Law schools are also re-evaluating the skills and abilities taught at law school. Some have suggested that the appropriate metaphor for the lawyer of the future is that of the “cyborg lawyer”, that is, a lawyer who successfully balances the technological and the human. The New Lawyer has exceptional digital skills and appreciates the potential for new technologies to enhance legal services, to make legal expertise more accessible, and to offer new and better solutions to client problems. At the same time, the New Lawyer has exceptional interpersonal skills, and shares their legal expertise in a manner that is empathetic, commercially realistic, ethically-nuanced, and cognisant of the client’s needs and expectations.
It is here that the ability to engage in design thinking is proving to be useful.

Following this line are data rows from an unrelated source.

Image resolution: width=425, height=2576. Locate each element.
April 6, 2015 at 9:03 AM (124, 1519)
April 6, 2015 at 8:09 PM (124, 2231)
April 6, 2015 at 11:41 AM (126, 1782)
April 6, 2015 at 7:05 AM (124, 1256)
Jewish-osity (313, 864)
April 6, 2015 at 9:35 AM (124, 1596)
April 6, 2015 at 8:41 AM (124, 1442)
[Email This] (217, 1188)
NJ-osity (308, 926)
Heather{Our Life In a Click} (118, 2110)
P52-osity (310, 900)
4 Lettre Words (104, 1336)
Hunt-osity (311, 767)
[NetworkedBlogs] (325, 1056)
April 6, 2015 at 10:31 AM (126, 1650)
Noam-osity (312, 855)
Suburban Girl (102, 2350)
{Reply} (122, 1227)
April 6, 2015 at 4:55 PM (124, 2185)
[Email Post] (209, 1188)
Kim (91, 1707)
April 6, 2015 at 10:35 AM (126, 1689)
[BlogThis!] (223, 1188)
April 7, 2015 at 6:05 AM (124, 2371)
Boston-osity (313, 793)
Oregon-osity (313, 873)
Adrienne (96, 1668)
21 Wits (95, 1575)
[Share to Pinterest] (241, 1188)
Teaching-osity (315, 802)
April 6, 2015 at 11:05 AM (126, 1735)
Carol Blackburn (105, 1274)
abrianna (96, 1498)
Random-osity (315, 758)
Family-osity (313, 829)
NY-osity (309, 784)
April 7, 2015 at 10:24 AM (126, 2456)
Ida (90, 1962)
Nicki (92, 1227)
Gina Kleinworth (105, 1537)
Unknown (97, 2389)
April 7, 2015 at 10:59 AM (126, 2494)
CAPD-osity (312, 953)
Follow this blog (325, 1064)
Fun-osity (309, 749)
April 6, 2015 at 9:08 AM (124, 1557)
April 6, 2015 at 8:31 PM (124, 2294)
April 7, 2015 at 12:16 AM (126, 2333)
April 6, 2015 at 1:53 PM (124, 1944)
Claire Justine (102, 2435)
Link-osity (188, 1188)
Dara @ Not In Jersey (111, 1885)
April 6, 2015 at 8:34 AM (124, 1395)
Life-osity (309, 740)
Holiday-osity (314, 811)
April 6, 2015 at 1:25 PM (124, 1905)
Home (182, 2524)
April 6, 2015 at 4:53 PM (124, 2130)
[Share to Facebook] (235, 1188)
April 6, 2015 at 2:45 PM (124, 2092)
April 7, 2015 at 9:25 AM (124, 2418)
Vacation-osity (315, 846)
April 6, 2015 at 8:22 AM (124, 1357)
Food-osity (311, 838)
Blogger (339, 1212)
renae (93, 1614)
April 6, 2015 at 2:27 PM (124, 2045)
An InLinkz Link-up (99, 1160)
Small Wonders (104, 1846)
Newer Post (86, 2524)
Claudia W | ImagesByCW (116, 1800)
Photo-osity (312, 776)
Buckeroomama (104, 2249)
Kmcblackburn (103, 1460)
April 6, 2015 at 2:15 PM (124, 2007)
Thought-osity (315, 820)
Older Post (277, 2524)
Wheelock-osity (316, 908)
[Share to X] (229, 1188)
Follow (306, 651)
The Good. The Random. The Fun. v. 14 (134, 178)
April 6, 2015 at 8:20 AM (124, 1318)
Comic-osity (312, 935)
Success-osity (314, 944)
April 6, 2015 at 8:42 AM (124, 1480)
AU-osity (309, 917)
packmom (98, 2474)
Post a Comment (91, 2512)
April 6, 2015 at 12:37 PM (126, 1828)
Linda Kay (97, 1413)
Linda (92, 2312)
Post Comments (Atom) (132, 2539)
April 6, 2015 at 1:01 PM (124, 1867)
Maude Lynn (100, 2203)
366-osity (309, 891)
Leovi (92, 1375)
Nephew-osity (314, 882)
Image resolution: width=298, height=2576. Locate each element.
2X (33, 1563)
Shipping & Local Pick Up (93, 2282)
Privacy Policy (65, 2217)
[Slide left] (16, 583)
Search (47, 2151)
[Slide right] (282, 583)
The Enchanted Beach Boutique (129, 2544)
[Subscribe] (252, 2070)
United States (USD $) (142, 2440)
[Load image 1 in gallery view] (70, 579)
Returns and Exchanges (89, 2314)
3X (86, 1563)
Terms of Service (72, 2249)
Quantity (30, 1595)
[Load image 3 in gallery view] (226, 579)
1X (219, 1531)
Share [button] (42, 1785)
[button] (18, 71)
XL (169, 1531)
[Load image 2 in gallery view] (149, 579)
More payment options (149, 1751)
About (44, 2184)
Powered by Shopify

Law students have traditionally been taught to think in a highly formalistic, legalistic manner. Learning how to “think like a lawyer” means learning how to separate the legal issues from the non-legal issues — including commercial considerations, ethical questions, historical and political contexts, and questions of fairness and justice — and identify the legal rules to be applied to the facts of the problem to generate a legally correct result.
Design thinking, on the other hand, is solutions-focused, creative thinking. It is a staged, iterative approach to solving a problem by understanding the human needs involved, re-framing and defining the problem in human-centric ways, creating ideas in ideation sessions, adopting a hands-on approach in prototyping, and testing the potential solution.
Supplementing the ability to engage in traditional legal reasoning with an ability to engage in design thinking has the potential to shift a lawyer’s focus away from an overly formalistic emphasis upon the “rules” and towards meeting the expectations and needs of the end users of legal services.
It is design thinking, and its relevance to both the teaching and the practice of law, that will be the focus of the Financial Times Innovative Lawyers Forum this week. With the guidance of experienced facilitators, legal practitioners, corporate counsel and law academics will learn how design thinking can used to generate innovative solutions to challenging legal problems, and how an ability to engage in design thinking will be an important tool in the toolbox of The New Lawyer.
Baker McKenzie and Bond University hosted the inaugural Financial Times Innovative Lawyers Forum in Sydney on Thursday 31 May.
Bruce Hambrett (pictured above) is the Australian Chair of Baker McKenzie. Professor Nick James is the Executive Dean of Bond University's Faculty of Law.